One exenteration patient and four glaucoma patients with bilateral ONHD were recruited from the Massachusetts Eye and Ear Infirmary and from a private practice office. Images were obtained using an experimental SDOCT system developed at the Wellman Center for Photomedicine, Massachusetts General Hospital. With axial resolutions of about 6 μm, SDOCT can obtain 2-dimensional images in 1/29 of a second, compared to commercially available time domain OCT instruments with 10 μm resolution images in 1.28 seconds. The volumes of ONHD were calculated with a new algorithm and were then correlated with visual field mean deviation.
SDOCT can display two-dimensional images comparable to histology as well as 3-dimensional videos of ONHD. ONHD are signal-poor regions with high-signaled borders. Larger ONHD volumes are directly correlated with larger mean deviation absolute values on Humphrey visual field testing.
SDOCT is a potentially better technique for ONHD imaging and may improve the diagnosis and management of patients with both OHND and glaucoma.

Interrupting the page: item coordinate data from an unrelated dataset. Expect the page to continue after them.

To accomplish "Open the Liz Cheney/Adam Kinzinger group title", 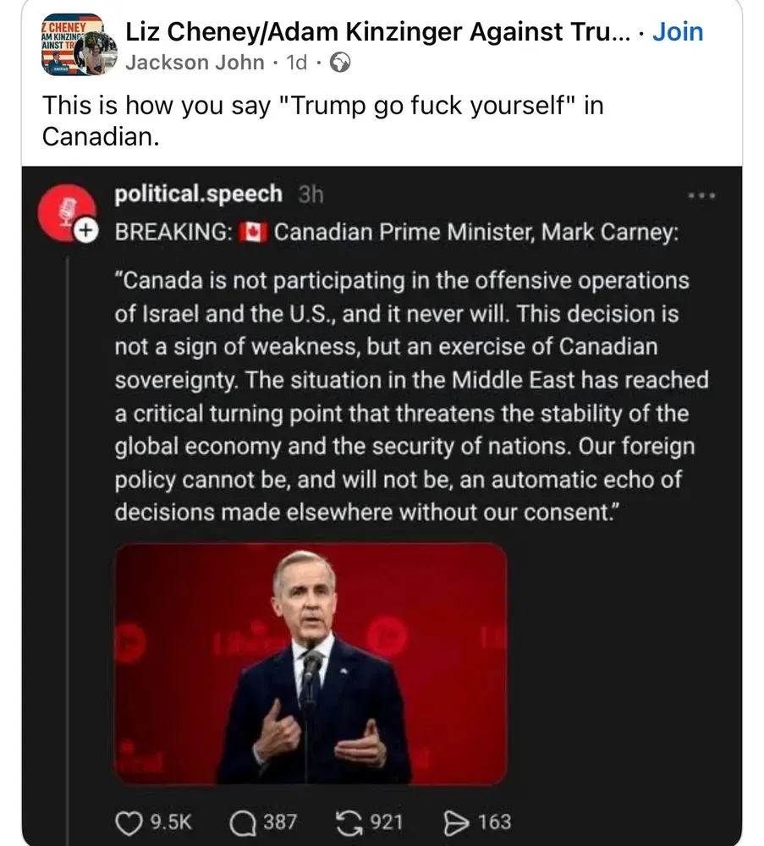I will (377, 32).
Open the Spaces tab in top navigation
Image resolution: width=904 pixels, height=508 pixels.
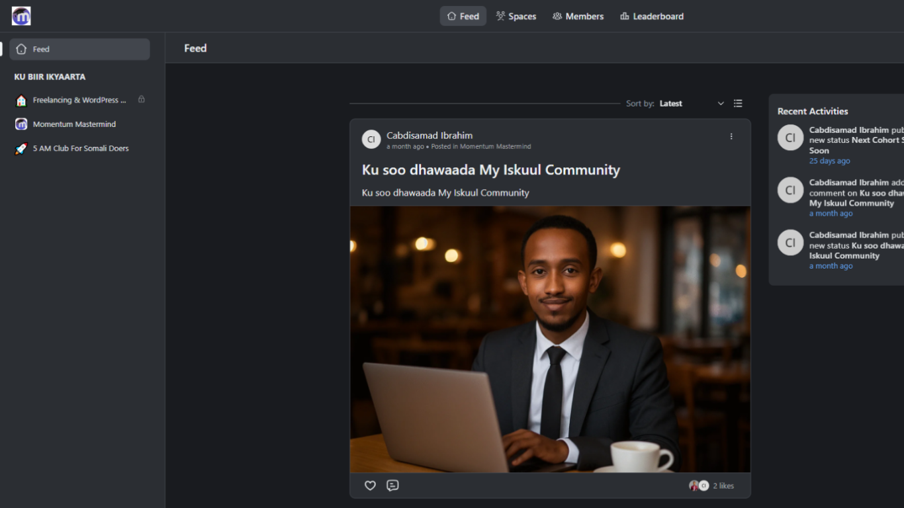coord(516,17)
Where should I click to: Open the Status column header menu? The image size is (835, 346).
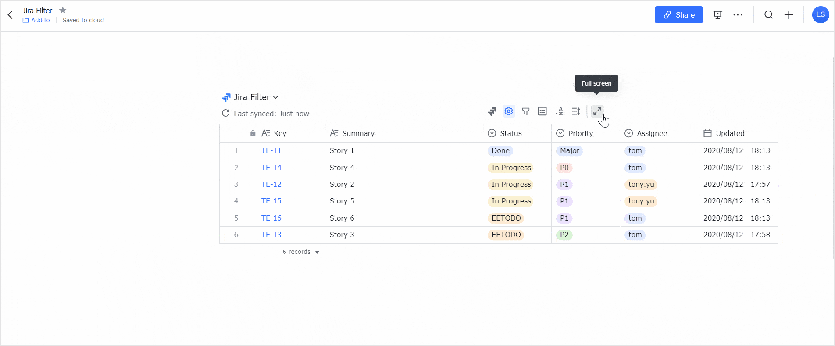coord(511,133)
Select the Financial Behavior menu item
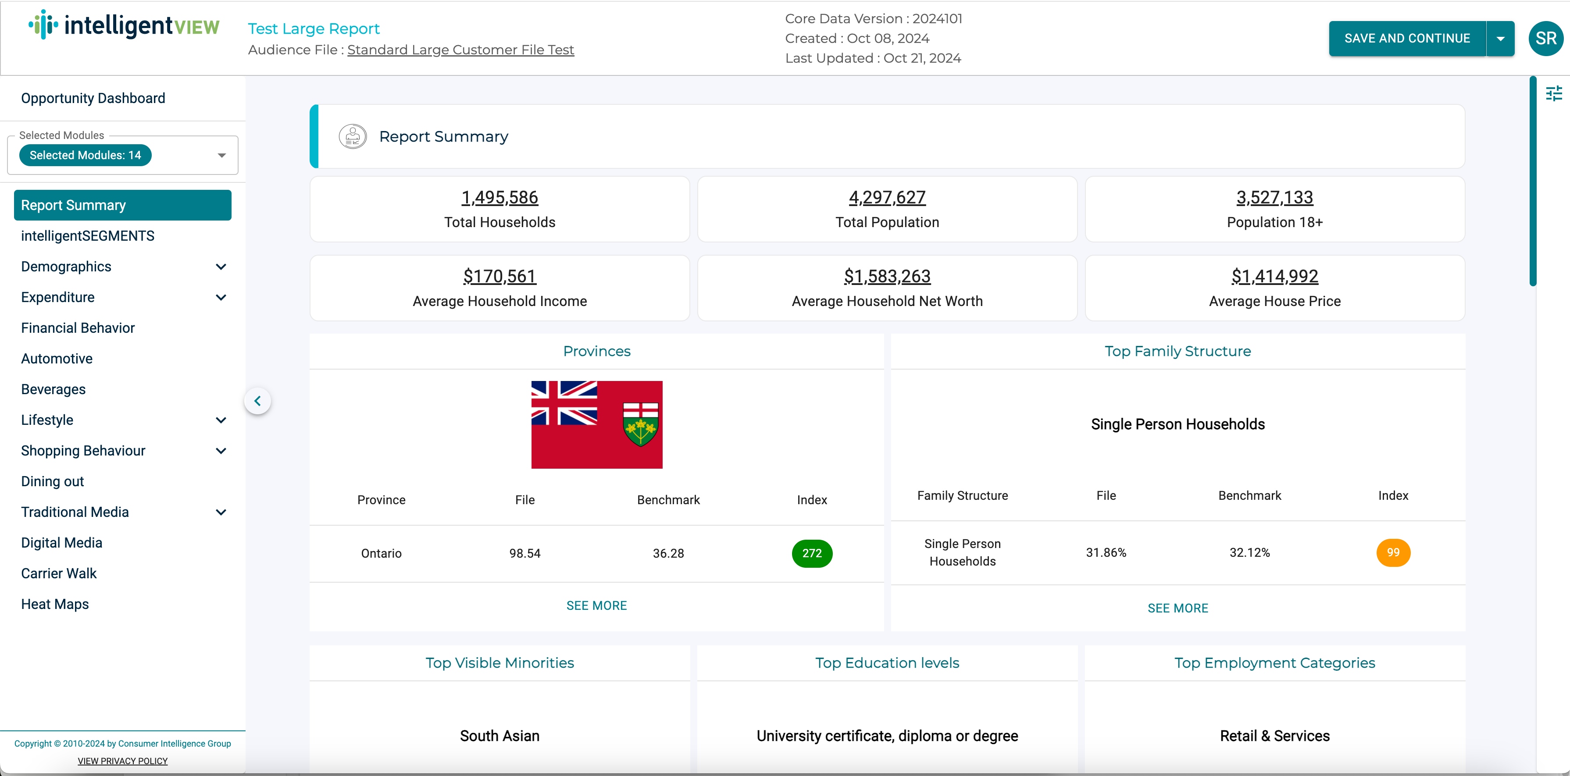 (77, 328)
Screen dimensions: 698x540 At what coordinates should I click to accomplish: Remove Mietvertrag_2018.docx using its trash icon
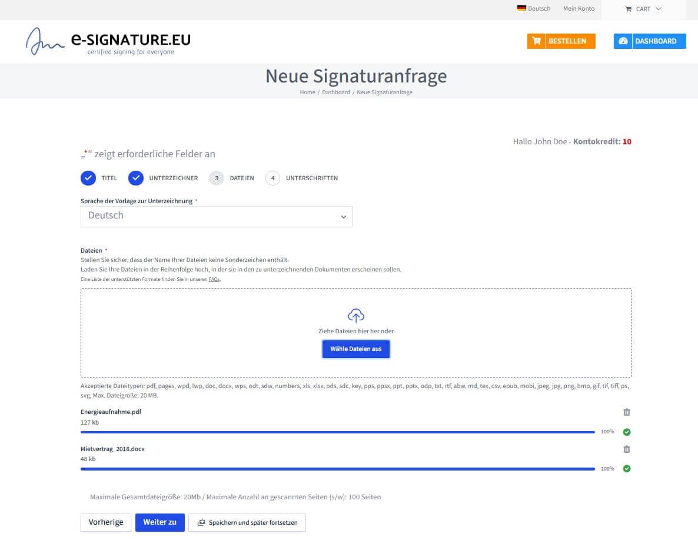point(627,449)
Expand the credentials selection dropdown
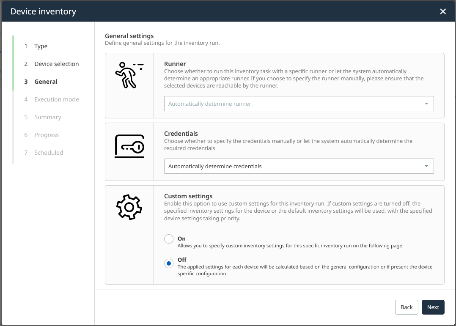The width and height of the screenshot is (456, 326). pyautogui.click(x=292, y=166)
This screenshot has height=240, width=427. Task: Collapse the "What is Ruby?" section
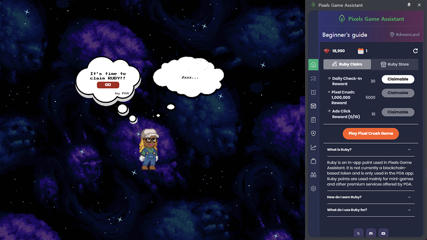pyautogui.click(x=409, y=150)
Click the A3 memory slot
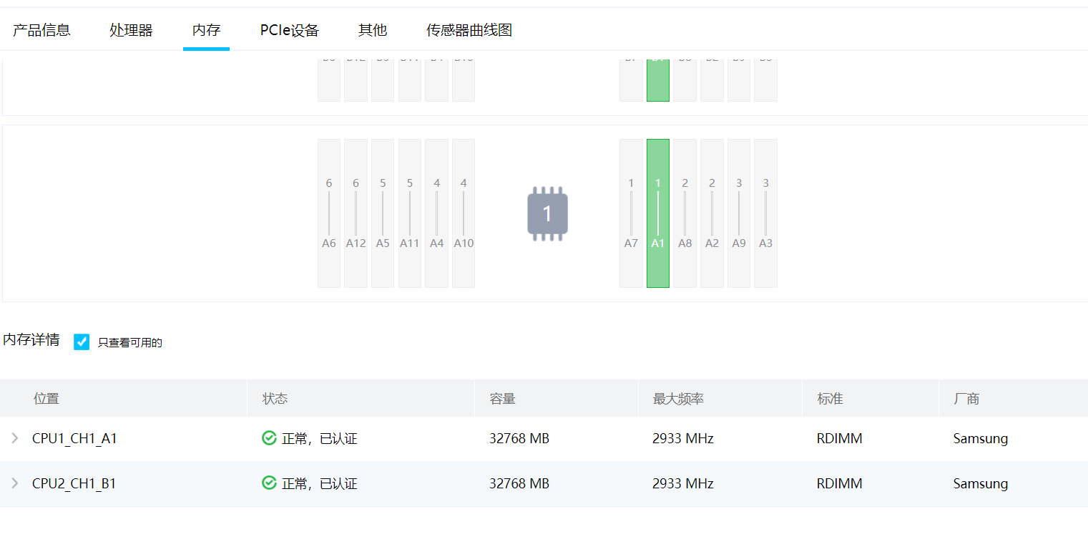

Optic nerve head drusen (ONHD) are laminated calcified hyaline bodies.1,2 Clinically, they appear as globular bodies that protrude from the disc and therefore may obscure the disc margin.3 The reported incidence is 3.4 to 4.9 per 1,000 individuals in clinical studies,4 but a higher incidence of 20.4 per 1,000 individuals has been reported in autopsy studies.5
Although the exact mechanism for drusen formation has not yet been established, factors possibly involved in the pathogenesis include a small scleral canal, a congenitally dysplastic disc, abnormal vasculature, and altered axoplasmic transport.1,6–10
Although many patients are asymptomatic, there are numerous reports of progressive visual field loss from optic nerve drusen.2,4,7,8 For example, ONHD has been associated with vascular anomalies such as abnormal branching of retinal vessels, a higher incidence of cilioretinal arteries, and retino-choroidal collaterals. These anomalies may somehow contribute to serious complications such as anterior ischemic optic neuropathy, central retinal vein or artery occlusions, subretinal neovascularization, and retinal hemorrhage.7–10 Acute vision loss resulting in total blindness has also been reported with ONHD.11
Clinical dilemmas occur particularly in patients with co-existing physiologic cupping or glaucoma. For example, buried ONHD may obscure a physiologic cup, making assessment of the cup-disc ratio difficult. Assessment of the optic nerve in glaucoma patients with ONHD can be very difficult.7,12 Optic nerve head drusen per se can also cause any number of visual field defects such as a nasal step, an arcuate scotoma, enlargement of the blind spot, and generalized constriction.2,7 Accurate evaluation of optic nerve head drusen is also clinically important, because buried ONHD may be confused with disc edema. Treatment dilemmas may occur in patients with progressive visual field loss and co-existing OHND and glaucoma. In these cases and despite current imaging modalities, it is difficult to tell whether progressive field loss is from the ONHD or the glaucoma.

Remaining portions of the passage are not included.